§ WRITTEN PROBLEM
In the text on the Los Angeles County roads shapefile, what does the route type code "C" denote?

§ TEXT SHOWN
• • • • • • •
If you would rather work from a shapefile stored locally on your computer, the file to use is tl_2019_06037_roads.shp. The naming convention says that this is a TIGER line file, from 2019, for state 06 (California), for county 037 (Los Angeles County), containing roads. Los Angeles County is large and this file has over 135,000 street segments. It can take a little while to load and project.

mapLAstreet <- st_read("11_shapefiles_and_data/tl_2019_06037_roads.shp")

Regardless of the method, we then need to make sure we use the same projection for the streets as the injunction map.

mapLAstreet <- mapLAstreet |> 
   st_transform(st_crs(mapSZms13s))
mapLAstreet |> head(3)
Simple feature collection with 3 features and 4 fields
Geometry type: LINESTRING
Dimension:     XY
Bounding box:  xmin: 6487582 ymin: 1835878 xmax: 6510389 ymax: 1857279
Projected CRS: NAD83 / California zone 5 (ftUS)
       LINEARID             FULLNAME RTTYP MTFCC                       geometry
1 1101576755652 Golden State Fwy Rmp     M S1400 LINESTRING (6487884 1856781...
2 1101576692583       Pomona Fwy Rmp     M S1400 LINESTRING (6510389 1835878...
3 1101576663753          Soto St Rmp     M S1400 LINESTRING (6501699 1845173...

The file contains the geometry of each road (geometry), the name of the road (FULLNAME), and the type of road (RTTYP and MTFCC). RTTYP stands for “route type code” where

  • M: Common (municipal) street
  • C: County road
  • S: State road (e.g. Highway 1, Route 66)
  • I: Interstate highway (e.g. I-5, I-405, I-10)
  • U: U.S. highway (U.S. 101)
  • O: Other (e.g. forest roads, utility service roads)

MTFCC stands for “MAF/TIGER Feature Class Code”. There are numerous MTFCCs, one for just about every geographical feature you can think of (e.g shorelines, water towers, campgrounds), but some of the common ones for our purposes here are

  • s1100: Primary road (limited access highway)
  • s1200: Secondary road (main arteries and smaller highways)
• • • • • • •
§ PROVIDED MATERIAL
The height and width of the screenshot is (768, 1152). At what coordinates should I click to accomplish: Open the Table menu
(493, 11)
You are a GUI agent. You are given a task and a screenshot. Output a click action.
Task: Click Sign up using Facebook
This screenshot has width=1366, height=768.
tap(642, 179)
• • • • • • •
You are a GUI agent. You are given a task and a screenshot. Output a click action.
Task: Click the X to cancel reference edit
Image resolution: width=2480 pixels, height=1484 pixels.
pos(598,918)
• • • • • • •
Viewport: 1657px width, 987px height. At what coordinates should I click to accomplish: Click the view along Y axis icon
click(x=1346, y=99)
• • • • • • •
§ CORRECT ANSWER
County road